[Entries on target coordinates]
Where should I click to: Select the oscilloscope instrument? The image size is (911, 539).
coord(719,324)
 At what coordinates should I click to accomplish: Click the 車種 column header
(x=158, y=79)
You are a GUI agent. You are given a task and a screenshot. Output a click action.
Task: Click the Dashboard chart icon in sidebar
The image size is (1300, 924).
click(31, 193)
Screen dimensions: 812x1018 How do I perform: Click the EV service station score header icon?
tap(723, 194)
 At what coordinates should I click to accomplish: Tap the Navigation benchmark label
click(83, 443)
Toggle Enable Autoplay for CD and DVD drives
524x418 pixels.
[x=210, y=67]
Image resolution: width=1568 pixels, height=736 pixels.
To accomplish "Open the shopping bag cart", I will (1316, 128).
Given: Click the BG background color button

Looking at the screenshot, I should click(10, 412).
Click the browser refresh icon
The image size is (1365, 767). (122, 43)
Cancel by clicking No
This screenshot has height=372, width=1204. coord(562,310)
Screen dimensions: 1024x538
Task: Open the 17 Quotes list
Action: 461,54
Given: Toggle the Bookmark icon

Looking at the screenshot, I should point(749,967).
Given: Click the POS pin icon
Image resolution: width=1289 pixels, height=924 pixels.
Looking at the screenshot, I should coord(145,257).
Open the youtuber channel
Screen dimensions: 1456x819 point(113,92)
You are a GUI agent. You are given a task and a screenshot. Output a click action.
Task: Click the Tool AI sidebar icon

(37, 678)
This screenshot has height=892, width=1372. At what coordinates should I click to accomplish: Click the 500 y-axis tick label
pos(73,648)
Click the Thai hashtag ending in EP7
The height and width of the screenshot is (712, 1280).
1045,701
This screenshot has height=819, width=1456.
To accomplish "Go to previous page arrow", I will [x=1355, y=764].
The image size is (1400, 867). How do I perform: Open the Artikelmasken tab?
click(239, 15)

What you are asked to do: Change every "At what coordinates should I click to accomplish" in the data above to "Where do I click to complete", and reproduce all other text unchanged.

Answer for the task:
Where should I click to: Select the oscilloscope instrument? The image size is (911, 539).
coord(719,324)
 Where do I click to complete: Click the 車種 column header
(x=158, y=79)
You are a GUI agent. You are given a task and a screenshot. Output a click action.
Task: Click the Dashboard chart icon in sidebar
The image size is (1300, 924).
click(31, 193)
Screen dimensions: 812x1018 How do I perform: Click the EV service station score header icon?
tap(723, 194)
 Where do I click to complete: Tap the Navigation benchmark label
click(83, 443)
Toggle Enable Autoplay for CD and DVD drives
524x418 pixels.
[x=210, y=67]
Image resolution: width=1568 pixels, height=736 pixels.
To accomplish "Open the shopping bag cart", I will (1316, 128).
Given: Click the BG background color button

Looking at the screenshot, I should click(10, 412).
Click the browser refresh icon
The image size is (1365, 767). (122, 43)
Cancel by clicking No
This screenshot has height=372, width=1204. coord(562,310)
Screen dimensions: 1024x538
Task: Open the 17 Quotes list
Action: 461,54
Given: Toggle the Bookmark icon

Looking at the screenshot, I should point(749,967).
Given: Click the POS pin icon
Image resolution: width=1289 pixels, height=924 pixels.
Looking at the screenshot, I should coord(145,257).
Open the youtuber channel
Screen dimensions: 1456x819 point(113,92)
You are a GUI agent. You are given a task and a screenshot. Output a click action.
Task: Click the Tool AI sidebar icon

(37, 678)
This screenshot has height=892, width=1372. Where do I click to complete: Click the 500 y-axis tick label
pos(73,648)
Click the Thai hashtag ending in EP7
The height and width of the screenshot is (712, 1280).
1045,701
This screenshot has height=819, width=1456.
To accomplish "Go to previous page arrow", I will [x=1355, y=764].
The image size is (1400, 867). How do I perform: Open the Artikelmasken tab?
click(239, 15)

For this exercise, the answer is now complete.